A mentor once said to me, “You use the word ‘problem’ when you’re tired and don’t want to do the work anymore. Use ‘challenge’ instead when you’re just getting started.” In the arts, we weight ourselves down with connotations and negative thoughts about how awful our state of affairs is. Yes, there is always room for improvement. Yes, we need to define what we mean when we say we want equity. And yes, we need to acknowledge and celebrate how far we have come.
When I started at the Clyde Fitch Report in July 2015, I agreed to take ownership of this column, The Marbury Project. We brainstormed on how we wanted to approach the topic of gender equity in the arts and decided that our work needed to cover both theory and practice, highlight what is actually being accomplished and feature artists in all art forms and across America, not just NYC or LA.
Over this year of writing, researching and curating this column, we’ve seen where the conversations around gender equity are happening (and where they aren’t), witnessed who as an artist or a leader is tackling this challenge head on, and watched who is still blatantly ignoring women’s work. We started in theater but we’ve begun looking around at what is happening in dance, visual art and other forms, too.
What is missing?
The gender equity topic is gaining momentum within the commercial or entertainment art fields.

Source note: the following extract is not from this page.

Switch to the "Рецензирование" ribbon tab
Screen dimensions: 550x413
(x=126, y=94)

By that, I mean broad conversations in mainstream media about women on Broadway, Off-Broadway and beyond, women in film, women on TV, women in popular music, women in literary fiction. There are celebrities talking publicly about gender equity; there are “watchdog” organizations compiling statistics and releasing data. All this is happening in the nonprofit fine arts, too, although without the financial resources or high-profile fame that makes the work more visible.

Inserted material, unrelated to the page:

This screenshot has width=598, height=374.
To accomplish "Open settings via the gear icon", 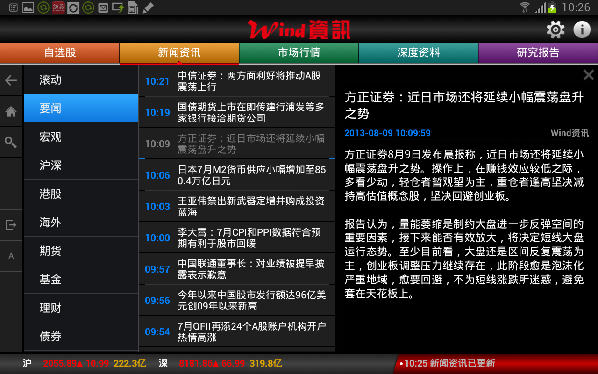I will (555, 29).
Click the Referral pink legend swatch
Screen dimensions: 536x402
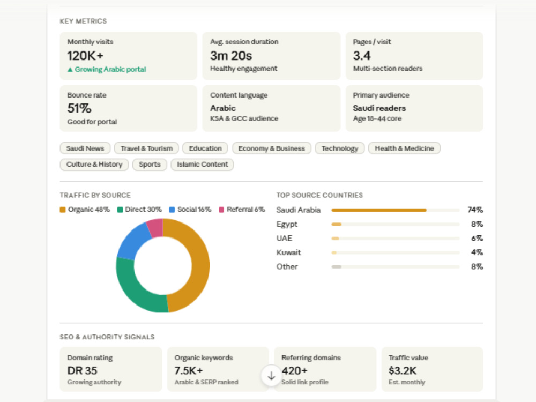221,210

A year ago, Marbury started with little more than a concept and a hope to have enough content to make it a year. Now, though, we have a bigger goal: to be the media source that meets the challenge of gender parity in the arts. Just as Ms. magazine was crucial in elevating and disseminating information about feminism and women’s equality in business and politics (among all areas), Marbury can be a bigger resource than it already is. With more articles, profiles, research pieces, and in-depth and long-form reporting; with more pieces on historical women in the arts; with more highlights of good work; with more information on artist opportunities across the country — not to mention articles that you’ll pitch and articles that you’ll let us know about — together we can broaden and deepen the conversation and push out more of the information that is already being gathered by other organizations.

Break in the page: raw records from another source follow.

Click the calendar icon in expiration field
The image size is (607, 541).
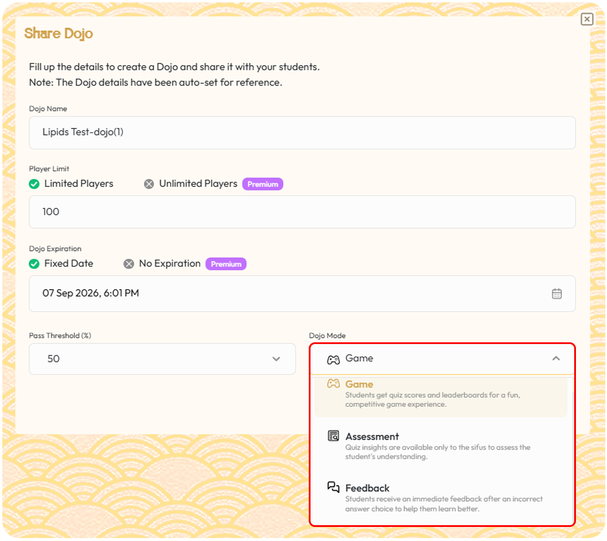(x=557, y=294)
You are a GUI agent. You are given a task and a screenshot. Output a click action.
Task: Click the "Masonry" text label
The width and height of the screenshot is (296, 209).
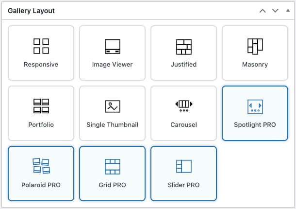coord(255,64)
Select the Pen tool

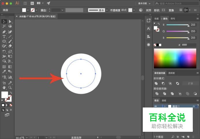pos(4,32)
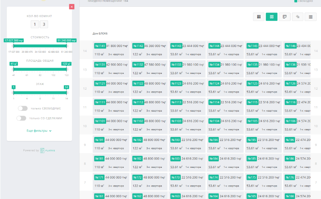This screenshot has height=199, width=321.
Task: Open apartment №1132 card
Action: point(149,68)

In the next few months, we’ll be planning strategies and content, building a budget and putting a team together to create our next iteration. Want to be involved? Drop me a line at devra[at]clydefitchreport.com. Want to follow along? Add this column to your RSS feed. Want to help? Spread the word: email it, share it on Facebook, tweet it up.
We need to hear from you. What is missing from the field’s conversation on gender equity? What does the end result look like? What would you like to see reported on more? Which artists or organizations should we be watching or talking to who are engaged in solving gender equity in the arts? Leave us a comment below.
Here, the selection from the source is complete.